▶ _Stated problem_
Copy the material from the line that contains "720x566 pixels. At" through the line that contains "Click the Q", both ends included, and only those lines, with the requests. Scale every coordinate in the answers by 0.4 and round each to a whole number, with halves going up.

▶ _Material to process_
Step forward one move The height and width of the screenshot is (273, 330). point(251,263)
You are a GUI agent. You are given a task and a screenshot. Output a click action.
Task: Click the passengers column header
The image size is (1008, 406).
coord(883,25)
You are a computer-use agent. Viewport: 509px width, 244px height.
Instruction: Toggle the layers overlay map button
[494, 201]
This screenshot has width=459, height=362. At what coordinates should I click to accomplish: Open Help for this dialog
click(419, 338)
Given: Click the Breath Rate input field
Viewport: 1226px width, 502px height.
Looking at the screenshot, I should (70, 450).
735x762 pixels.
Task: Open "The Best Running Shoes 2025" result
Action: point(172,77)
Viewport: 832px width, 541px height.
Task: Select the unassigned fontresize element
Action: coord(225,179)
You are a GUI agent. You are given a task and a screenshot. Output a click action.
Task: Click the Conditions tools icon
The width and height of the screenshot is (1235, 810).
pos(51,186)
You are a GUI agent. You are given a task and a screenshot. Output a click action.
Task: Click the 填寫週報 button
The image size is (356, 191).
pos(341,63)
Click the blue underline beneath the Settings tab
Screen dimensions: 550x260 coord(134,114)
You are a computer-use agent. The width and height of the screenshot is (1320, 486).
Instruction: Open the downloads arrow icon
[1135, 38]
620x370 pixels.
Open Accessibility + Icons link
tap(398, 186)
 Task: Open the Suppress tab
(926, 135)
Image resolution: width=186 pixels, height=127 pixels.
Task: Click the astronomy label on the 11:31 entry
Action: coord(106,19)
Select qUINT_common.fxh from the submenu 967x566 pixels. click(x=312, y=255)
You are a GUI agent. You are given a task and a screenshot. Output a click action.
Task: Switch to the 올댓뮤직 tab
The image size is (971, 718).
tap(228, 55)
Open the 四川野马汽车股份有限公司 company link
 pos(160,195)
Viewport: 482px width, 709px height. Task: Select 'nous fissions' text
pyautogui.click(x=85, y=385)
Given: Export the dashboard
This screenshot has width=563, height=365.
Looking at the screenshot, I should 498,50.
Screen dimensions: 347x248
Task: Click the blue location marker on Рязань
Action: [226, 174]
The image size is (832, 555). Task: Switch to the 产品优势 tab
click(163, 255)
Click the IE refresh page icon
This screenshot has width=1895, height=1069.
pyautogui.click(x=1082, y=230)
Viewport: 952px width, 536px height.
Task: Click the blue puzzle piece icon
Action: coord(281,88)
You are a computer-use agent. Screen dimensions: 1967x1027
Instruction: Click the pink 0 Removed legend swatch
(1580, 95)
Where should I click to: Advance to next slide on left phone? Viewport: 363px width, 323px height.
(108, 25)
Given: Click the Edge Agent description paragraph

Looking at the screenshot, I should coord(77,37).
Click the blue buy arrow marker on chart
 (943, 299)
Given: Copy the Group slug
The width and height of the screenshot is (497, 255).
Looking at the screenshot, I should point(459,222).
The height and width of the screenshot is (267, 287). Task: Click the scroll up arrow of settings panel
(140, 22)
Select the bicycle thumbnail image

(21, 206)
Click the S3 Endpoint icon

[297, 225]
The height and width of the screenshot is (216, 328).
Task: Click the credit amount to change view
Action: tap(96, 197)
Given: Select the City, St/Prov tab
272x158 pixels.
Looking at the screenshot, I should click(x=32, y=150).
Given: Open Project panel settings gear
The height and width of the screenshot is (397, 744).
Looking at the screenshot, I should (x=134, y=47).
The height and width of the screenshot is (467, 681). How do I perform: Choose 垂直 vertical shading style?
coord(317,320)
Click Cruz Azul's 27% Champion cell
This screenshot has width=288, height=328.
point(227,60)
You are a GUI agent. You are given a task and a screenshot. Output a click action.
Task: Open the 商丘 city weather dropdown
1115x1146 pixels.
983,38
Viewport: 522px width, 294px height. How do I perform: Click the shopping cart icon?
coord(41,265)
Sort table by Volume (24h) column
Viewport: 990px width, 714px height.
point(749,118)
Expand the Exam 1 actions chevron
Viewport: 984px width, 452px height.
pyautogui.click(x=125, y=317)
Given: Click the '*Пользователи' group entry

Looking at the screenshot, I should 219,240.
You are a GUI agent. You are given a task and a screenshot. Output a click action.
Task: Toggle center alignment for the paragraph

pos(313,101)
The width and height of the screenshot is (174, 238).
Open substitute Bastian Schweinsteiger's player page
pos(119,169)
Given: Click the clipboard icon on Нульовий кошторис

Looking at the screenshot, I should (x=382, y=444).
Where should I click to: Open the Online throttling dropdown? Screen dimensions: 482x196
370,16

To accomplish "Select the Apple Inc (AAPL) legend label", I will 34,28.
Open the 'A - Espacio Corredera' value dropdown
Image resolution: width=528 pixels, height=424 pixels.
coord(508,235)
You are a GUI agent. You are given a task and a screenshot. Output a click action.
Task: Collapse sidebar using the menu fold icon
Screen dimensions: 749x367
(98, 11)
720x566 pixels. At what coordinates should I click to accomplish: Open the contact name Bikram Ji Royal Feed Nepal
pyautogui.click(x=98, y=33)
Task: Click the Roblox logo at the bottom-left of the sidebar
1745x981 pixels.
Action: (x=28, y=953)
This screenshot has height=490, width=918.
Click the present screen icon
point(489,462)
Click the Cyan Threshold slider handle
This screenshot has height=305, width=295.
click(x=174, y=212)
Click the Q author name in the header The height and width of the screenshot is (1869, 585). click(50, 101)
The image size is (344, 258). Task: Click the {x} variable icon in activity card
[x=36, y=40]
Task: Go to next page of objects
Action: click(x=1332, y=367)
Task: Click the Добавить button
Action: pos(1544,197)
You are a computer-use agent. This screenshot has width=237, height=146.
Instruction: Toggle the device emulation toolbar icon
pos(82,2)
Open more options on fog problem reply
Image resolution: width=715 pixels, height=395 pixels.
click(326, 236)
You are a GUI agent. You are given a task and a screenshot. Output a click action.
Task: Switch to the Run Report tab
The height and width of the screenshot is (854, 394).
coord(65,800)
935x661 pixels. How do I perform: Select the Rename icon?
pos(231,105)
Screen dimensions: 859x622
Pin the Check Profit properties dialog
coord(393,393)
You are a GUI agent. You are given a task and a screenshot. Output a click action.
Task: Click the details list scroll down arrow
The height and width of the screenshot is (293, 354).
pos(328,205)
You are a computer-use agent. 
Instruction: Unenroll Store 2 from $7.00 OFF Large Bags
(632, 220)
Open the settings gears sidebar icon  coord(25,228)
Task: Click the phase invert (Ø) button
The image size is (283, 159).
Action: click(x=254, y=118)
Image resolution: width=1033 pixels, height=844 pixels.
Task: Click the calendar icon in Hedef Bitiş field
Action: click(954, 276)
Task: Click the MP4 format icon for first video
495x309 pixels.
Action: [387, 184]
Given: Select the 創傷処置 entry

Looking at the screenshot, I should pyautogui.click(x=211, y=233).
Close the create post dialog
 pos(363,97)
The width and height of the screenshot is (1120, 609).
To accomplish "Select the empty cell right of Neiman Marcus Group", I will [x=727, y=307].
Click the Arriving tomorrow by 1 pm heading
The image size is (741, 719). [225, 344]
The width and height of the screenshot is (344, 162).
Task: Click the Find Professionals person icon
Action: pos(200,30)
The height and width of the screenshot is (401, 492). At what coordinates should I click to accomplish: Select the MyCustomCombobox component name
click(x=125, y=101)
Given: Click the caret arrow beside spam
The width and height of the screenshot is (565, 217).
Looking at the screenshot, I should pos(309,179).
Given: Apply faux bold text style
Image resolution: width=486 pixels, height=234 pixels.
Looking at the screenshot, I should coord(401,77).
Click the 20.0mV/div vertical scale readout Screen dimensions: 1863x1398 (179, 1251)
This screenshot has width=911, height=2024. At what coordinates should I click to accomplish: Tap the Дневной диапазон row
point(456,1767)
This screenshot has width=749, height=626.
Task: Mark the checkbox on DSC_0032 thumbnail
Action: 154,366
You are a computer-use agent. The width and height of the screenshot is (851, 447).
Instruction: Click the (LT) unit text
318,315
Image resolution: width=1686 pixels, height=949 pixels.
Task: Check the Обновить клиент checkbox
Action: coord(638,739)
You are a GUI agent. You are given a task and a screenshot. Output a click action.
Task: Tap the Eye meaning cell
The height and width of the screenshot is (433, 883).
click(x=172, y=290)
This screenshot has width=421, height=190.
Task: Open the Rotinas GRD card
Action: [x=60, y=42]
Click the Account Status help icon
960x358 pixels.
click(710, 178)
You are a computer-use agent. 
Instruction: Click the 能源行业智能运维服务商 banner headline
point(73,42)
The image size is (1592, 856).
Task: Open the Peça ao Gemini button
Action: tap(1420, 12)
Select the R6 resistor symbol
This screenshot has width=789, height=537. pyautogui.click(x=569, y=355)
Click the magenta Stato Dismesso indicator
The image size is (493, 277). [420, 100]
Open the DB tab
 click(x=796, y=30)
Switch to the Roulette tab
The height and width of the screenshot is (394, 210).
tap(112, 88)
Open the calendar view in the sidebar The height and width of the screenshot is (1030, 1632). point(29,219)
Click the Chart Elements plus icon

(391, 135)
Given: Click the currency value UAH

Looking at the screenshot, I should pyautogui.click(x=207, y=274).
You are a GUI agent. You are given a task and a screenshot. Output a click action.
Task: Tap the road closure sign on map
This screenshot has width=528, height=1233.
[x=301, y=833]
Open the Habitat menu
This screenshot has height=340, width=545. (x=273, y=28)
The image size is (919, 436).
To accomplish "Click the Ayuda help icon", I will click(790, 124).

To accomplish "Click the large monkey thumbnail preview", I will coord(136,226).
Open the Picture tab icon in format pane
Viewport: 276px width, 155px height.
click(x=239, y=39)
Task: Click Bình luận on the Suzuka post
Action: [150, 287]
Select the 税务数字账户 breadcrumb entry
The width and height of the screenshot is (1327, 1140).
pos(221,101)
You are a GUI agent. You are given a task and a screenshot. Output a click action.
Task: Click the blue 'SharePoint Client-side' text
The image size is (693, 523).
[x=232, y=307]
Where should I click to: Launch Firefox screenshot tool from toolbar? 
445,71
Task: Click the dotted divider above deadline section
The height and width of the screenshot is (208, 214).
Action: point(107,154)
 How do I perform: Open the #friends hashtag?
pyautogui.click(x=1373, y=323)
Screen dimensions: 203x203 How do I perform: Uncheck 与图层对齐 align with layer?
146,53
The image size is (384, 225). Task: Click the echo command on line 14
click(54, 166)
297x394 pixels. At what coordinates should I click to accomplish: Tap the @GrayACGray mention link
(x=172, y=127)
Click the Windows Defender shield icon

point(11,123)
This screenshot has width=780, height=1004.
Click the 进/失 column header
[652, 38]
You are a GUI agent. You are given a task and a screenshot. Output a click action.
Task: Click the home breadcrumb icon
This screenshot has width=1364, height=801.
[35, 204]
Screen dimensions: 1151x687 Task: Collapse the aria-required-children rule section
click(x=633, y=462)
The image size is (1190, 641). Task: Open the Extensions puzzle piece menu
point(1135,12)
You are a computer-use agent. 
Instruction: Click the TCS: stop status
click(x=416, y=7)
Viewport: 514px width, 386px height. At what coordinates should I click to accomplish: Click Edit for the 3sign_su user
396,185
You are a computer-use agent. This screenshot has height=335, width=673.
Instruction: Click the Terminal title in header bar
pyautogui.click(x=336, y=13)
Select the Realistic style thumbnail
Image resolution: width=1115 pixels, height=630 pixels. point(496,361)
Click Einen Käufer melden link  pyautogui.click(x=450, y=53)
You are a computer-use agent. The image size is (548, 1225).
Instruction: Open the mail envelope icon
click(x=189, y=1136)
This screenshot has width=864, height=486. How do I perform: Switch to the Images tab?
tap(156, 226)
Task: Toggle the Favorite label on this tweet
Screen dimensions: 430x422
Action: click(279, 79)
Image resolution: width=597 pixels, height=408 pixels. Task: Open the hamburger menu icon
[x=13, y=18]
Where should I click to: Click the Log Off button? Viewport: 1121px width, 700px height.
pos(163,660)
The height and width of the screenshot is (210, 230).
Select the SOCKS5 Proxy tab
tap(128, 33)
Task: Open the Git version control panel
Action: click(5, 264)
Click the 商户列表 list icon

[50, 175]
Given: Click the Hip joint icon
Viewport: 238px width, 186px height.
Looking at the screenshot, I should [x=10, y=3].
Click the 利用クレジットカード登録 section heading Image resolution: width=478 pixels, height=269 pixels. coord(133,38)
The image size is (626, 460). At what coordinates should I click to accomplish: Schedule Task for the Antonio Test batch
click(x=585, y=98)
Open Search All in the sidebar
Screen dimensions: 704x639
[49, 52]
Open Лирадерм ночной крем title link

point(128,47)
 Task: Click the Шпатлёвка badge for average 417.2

▶ _Correct result_
720x566 pixels. At what coordinates should I click to accomplish: Open the contact name Bikram Ji Royal Feed Nepal
pyautogui.click(x=39, y=13)
Task: Click the Roblox logo at the bottom-left of the sidebar
1745x981 pixels.
Action: (x=11, y=381)
This screenshot has height=490, width=918.
Click the present screen icon
point(196,185)
Click the Cyan Threshold slider handle
This screenshot has height=305, width=295.
click(x=70, y=85)
Click the Q author name in the header The height and width of the screenshot is (1869, 585). click(20, 40)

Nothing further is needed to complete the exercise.